- **PROBLEM**: In the transcript about Claude playing Pokemon, what did the speaker joke about being while posting clips? Please answer in a few words.

___ QUOTED PASSAGE

But yeah, it just started out of like purely like, I want to do this thing and I'm going to like make sure I have a great time along the way. Which on a side note, I then became like deeply obsessed. If you ask my wife, she's probably like kind of upset at me and how much, how obsessed I am with this thing. And you realized that it was good enough to release to the world now because why? Yeah. Like, okay. So we tried this on Sonic 3.5 when it came out in June. Yeah. And it like...

You could see it do some stuff. Like it got out of the house, like it meandered around, but like it struggled. Right. We tried it with size 3.6 unofficially and size 3.5 new in October.

And it like, it got a little bit further, like it got a starter Pokemon. It got out, like it did some stuff. Right. And I actually thought about releasing it then. And like the thing that kind of was happening in the middle was like, I would post these updates to our Slack about this. Like I have a Slack channel at Anthropic about this and all about Pokemon, all about Pokemon is the internal one too.

people were following along right like so i i joked that was like claude's social media manager while i played pokemon kind of for a while like i would just like pull out gifs and clips of it like doing stuff and people would get kind of hype and it was like fun enough even back when or with the last model that like it was like should we put this out like it's kind of fun but it's like it was pretty bad like it didn't get very far it would have been like a 12 hour experiment there really would have been much to it um and so then with this model like

it just like kind of reached the breakthrough where like you could see it kind of meaningfully do stuff and make progress. And it's still like, to be clear in its current state, like there's stuff it's good at, there's stuff it's bad at, but it's like enough that like,

it does move through the game slowly. And there's also like this, like give and take of it, like does something really stupid for a while. And you're like, no, Claude, why? And then it like solves it. And it's very like, it's just like kind of, it's got that tension that's good in content a little bit. And so it became like, and I think like people internally following us along, we're just like having a really good time. By the time with Claude was like beating gym leaders and stuff, you know, people were like,

freaking out having a good time how to release this oh yeah a little bit of that the release actually came late but then the other side like honestly is um like we put it out in our research blog like the chart of the different models making different amounts of progress

And there's like literally just some amount of like, it's an interesting way to see how models handle these like long horizon decisioning things. All of these evals that people are used to like MMLU and GPQA, like there's all these evals that exist out there. And most of them are like, here's a prompt and I get a response and like, does it get it right or not? You know? And there's like fleetingly few that are like actually tested in the model's ability to like

take in new information, try another thing, make progress. And that's because it's like pretty hard to actually like measure those things. Like doing 10 hours of work, it's like pretty hard to measure like how good was that 10 hours of work, you know, when a model does it. But Pokemon, it's like, I don't know, you beat a gym leader. That's a thing that happens after 10 hours, right? And so it actually like kind of to some extent, even internally for us, became a measuring stick of like how well can this model like stay coherent over time

hours and hours and hours and prompts and prompts and prompts of like taking new information, trying to learn, update, do stuff. It became interesting enough for us to like understand what the models were good and bad at still, but it was like also just like a good thing to put out there to show people like, what can this do? Like, why does this matter?

______
___ EXTRACTED ENTRIES

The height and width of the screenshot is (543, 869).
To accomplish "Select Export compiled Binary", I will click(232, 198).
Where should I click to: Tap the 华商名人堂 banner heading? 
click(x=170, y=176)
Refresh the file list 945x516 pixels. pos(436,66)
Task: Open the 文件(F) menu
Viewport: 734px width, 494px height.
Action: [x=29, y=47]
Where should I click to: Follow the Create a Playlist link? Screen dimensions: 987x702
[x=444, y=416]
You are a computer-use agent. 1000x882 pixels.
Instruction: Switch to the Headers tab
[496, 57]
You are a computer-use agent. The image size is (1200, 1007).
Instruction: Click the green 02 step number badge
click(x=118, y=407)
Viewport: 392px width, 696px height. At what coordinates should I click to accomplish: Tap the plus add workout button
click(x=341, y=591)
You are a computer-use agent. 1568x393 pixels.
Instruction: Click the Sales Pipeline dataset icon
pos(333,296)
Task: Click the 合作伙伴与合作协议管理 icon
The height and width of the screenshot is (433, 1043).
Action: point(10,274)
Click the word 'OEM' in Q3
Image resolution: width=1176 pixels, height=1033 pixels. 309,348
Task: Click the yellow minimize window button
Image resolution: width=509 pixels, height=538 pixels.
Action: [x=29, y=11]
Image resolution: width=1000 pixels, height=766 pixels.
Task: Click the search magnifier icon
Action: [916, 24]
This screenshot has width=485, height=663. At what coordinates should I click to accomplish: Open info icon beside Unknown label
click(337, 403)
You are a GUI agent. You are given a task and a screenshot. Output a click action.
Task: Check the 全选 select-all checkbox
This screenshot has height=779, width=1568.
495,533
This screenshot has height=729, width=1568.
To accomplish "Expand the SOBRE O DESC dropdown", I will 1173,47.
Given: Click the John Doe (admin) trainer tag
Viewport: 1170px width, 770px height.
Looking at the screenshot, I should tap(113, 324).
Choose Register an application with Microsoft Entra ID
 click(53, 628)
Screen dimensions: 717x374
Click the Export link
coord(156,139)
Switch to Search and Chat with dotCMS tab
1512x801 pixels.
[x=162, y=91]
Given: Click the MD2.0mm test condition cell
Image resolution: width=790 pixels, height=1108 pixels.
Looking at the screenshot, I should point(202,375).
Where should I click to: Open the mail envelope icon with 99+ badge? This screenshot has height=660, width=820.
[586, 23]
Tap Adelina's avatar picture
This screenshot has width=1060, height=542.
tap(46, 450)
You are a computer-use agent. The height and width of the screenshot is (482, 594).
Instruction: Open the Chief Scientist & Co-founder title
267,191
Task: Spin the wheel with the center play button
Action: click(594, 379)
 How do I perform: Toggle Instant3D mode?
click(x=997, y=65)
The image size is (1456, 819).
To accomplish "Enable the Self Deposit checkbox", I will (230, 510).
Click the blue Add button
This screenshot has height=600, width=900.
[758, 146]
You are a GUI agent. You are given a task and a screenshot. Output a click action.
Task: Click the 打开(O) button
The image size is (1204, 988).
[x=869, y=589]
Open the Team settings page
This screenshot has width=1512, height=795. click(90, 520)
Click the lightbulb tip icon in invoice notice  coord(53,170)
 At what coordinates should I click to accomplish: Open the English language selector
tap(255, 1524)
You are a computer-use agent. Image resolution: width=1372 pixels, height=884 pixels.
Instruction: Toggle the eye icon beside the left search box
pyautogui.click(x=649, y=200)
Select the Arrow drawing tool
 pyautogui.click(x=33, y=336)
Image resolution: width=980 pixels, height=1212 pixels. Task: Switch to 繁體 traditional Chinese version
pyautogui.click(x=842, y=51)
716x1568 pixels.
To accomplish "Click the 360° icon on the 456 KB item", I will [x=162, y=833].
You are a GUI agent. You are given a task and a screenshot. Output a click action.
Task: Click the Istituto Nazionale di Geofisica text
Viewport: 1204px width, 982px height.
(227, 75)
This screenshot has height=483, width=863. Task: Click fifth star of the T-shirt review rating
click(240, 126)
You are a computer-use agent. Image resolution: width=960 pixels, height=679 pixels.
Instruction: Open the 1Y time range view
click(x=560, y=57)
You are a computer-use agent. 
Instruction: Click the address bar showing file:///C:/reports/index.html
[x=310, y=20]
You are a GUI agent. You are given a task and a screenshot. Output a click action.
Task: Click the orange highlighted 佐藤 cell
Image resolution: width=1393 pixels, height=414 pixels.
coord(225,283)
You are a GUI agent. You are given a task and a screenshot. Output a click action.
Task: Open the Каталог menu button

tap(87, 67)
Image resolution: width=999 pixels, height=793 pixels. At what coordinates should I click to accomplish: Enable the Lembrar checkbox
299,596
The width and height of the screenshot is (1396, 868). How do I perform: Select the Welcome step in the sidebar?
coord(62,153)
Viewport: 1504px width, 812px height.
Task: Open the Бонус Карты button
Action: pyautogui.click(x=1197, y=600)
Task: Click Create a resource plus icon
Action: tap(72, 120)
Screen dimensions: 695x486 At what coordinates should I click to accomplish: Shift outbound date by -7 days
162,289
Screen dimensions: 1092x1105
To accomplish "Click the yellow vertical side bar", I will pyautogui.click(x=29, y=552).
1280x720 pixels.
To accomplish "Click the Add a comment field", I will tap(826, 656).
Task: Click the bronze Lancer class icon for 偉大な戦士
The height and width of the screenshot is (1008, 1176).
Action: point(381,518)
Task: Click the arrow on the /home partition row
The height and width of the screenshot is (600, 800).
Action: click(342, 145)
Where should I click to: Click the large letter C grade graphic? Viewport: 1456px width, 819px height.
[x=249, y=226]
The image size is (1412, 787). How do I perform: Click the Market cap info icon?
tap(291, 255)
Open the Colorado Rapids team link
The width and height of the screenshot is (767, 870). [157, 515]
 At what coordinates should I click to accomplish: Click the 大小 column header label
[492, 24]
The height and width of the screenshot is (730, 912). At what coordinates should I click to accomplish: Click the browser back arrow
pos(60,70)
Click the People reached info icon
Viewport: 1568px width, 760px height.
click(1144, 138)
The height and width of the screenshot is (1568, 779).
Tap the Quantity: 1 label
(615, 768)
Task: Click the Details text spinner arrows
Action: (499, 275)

______

- **ANSWER TO THE EXERCISE**: Claude's social media manager.